In short, in some quarters it would be Michael who would be blamed for the fall of the House of Romanov. ‘Not us’ they would cry, ‘it was him’.
One exception in Michael’s corner was A. A. Mossolov, former head of the Court Chancellery, who observed that when Michael ‘became Emperor, those Grand Dukes who were in Petrograd failed to rally around him’15. Bimbo apart, that was true, although the excuse would be that either they could not get near him that day, or they did not know where he was.
But in casting blame, the ultimate responsibility for all that happened lay with Nicholas, and above all, Alexandra.
Brooding over events in faraway Persia, Dimitri was in no doubt about that. ‘The final catastrophe,’ he judged, ‘has been brought about by the wilful and short-sighted obstinacy of a woman. It has, naturally, swept away Tsarskoe Selo, and all of us, at one stroke.’16
MICHAEL’S manifesto, in empowering the Provisional Government as lawful, also bound it to do what it promised to do, and which limited its role to that of restoring order, continuing the war, and exercising its powers only until such time as the Constituent Assembly determined the status of Russia. In particular it had no rights to pre-empt any decision reserved to the elected Assembly when it came into being.
So it seemed on March 3. The reality was very different. Michael did not surrender the Romanovs, the new government would do that for him, yielding to the clamouring pressures of the Soviet. There would be no place in the new order for Grand Dukes: their rank, privilege, wealth, land and even liberty were now at the disposal of a government in hock to the Soviet. The meeting at Millionnaya Street had not intended it, but long before any constituent assembly could come into being, the Romanovs would be out of business. Indeed, that seemed to be the case almost immediately, such was the weakness of the new government.

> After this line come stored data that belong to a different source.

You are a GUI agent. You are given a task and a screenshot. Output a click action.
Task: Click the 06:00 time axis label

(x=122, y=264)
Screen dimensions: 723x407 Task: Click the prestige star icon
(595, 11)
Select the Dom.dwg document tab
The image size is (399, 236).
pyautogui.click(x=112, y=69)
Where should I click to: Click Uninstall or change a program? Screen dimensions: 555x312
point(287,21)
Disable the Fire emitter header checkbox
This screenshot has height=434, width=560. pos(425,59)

On his return to Gatchina Michael had assumed that he would continue with some role in the army, or at least do so when conditions allowed it. Technically he was still Inspector-General of Cavalry with the rank of colonel-general, but he was willing to serve in any capacity. He was to be immediately disappointed; there would be no job for him or any other Grand Duke.

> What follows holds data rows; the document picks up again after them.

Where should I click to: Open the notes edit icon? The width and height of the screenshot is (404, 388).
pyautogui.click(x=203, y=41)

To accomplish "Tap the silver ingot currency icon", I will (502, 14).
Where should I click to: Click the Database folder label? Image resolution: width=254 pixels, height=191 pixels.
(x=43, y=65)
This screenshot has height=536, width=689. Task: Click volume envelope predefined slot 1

‘They do not allow us to go the front fearing that we might start a counter-revolution,’ wrote Grand Duke George from Gatchina, though no such idea has ‘even crossed our minds.’17 Perhaps so, but in Petrograd the government knew that the Soviet would never believe that.
On April 5, one month after he signed his manifesto, Michael noted with scarcely concealed bitterness: ‘Today I received my discharge from military service,’ adding caustically ‘with uniform’.18 It was another pointer to the way reality had overtaken the meeting at Millionnaya Street.

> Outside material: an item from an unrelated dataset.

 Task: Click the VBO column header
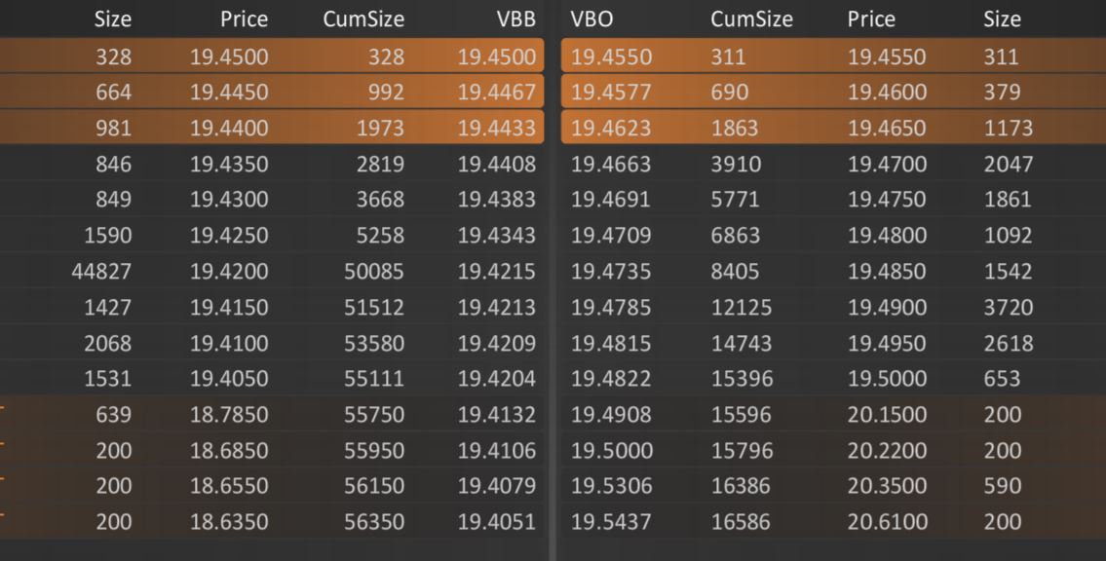[x=590, y=19]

Next day, Michael and Natasha, together with cousin George, went by train to Petrograd, Michael’s first visit to the capital since his manifesto. There was no imperial carriage now; they would have to travel like everyone else, buying tickets, and finding seats where they could. They were intent on organising the removal of his furniture from his mother’s home at the Anichkov Palace before it was ‘liberated’ by the workers.19 It would be the first and only time that Natasha would ever set foot in the palace in which Michael had been born 38 years earlier.